President Obama and House Minority Leader Nancy Pelosi missed a great opportunity Thursday night (okay, I realize I’m late, but I’m just getting used to this 24/7 thing). They should have quietly called Speaker John Boehner and offered to provide whatever votes were necessary to pass his Plan B.

I realize Plan B was a not-very-clever negotiating ploy by Boehner that showed bad faith in his negotiations with the President.

And I realize that, as a result of Boehner’s embarrassing defeat Thursday night, Democrats believe their hands have been strengthened now that Boehner’s has been weakened by the division that has been laid bare within the House Republican caucus.

But if you are Obama, and your goal is not to stick it to the other side but to get a grand bargain done before the inaugural roughly along the lines that all the bipartisan commissions have laid out, then it's necessary to create a different legislative template, one in which legislation passes with a bipartisan majority in the center and plenty of “nay” votes from both the Democratic left and the Republic right.
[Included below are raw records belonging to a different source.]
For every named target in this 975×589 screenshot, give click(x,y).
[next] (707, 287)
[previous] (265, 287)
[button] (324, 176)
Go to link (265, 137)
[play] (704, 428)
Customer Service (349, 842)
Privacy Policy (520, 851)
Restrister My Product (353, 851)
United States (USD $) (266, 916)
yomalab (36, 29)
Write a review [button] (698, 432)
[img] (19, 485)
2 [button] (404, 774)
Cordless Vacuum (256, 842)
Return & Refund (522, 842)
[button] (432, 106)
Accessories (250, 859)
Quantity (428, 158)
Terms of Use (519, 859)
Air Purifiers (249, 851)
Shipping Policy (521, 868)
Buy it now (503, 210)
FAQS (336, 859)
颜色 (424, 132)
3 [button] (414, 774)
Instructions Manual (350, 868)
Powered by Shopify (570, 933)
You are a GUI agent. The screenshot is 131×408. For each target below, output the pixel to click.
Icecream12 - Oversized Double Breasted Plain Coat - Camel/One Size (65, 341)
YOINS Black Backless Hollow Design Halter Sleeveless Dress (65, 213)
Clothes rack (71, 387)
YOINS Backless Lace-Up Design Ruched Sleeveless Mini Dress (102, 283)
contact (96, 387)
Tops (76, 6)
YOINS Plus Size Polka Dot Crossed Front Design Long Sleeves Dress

That’s the way it worked for many years.  But since the Republicans took control of the House in 1994, they have operated on the rule of the “majority of the majority” — that is, that no major piece of legislation will be put before the House unless it is first approved by a majority of Republican members, and that once authorized, Republicans would be expected to vote together as a block. In a divided government and a divided Congress, that became a recipe for gridlock.

It’s been obvious all along — and certainly since an election that Democrats believe strengthened their hand — that Boehner was not going to be able to get a working majority of his caucus to vote for a grand bargain that would be acceptable to a Democratic Senate and a Democratic president. So Thursday night was a chance for a test run for a new bipartisan template. Once passed, Boehner’s Plan B would have gone over to the Senate, where it could have sat until a broader grand bargain was hammered out.

By letting Boehner be hoisted on his own petard — by letting his misguided gambit fail — Democrats also lost a chance to do one of those political favors that provide the grease to the legislative machinery.  “We’ll help you out on this, John,” they could have said, “and you can help us when it comes down to making some last-minute tweaks that will allow us to pick up a few votes from reluctant Democrats later on.” It could have been an important step in the trust building process between the Speaker and the President that will be a necessary pre-condition for getting a deal done.

At his news conference Friday morning, Boehner tried to snuff out any incipient challenge to his speakership within the Republican caucus. But if Democrats had offered to come to his rescue Thursday night, it would have also been a signal to those considering such a rebellion that Democrats could also come to his rescue on Jan. 3 if need be. And why would Democrats do that? Because it will be easier to strike an acceptable deal with a weakened and grateful Boehner than a new Speaker who thinks he has a mandate from his caucus and from God to not give an inch to tax-and-spend Democrats plunging the economy back into recession.

I realize a proud Boehner could well have rejected such an offer of help from the President and the Speaker. But simply making it would have been an important first step in ending the Hatfield-and-McCoy partisan bitterness that now paralyzes Washington.

A few weeks back, everyone was gushing over the "Lincoln" movie. Well, another lesson from that movie has to do with being gracious with your enemies after the battle has been won. House Republicans have lost the war, but they still have the troops necessary to continue a bloody battle. Now is the time to help their leaders negotiate an honorable surrender that may not be the total victory Democrats want, but the one a divided country prefers.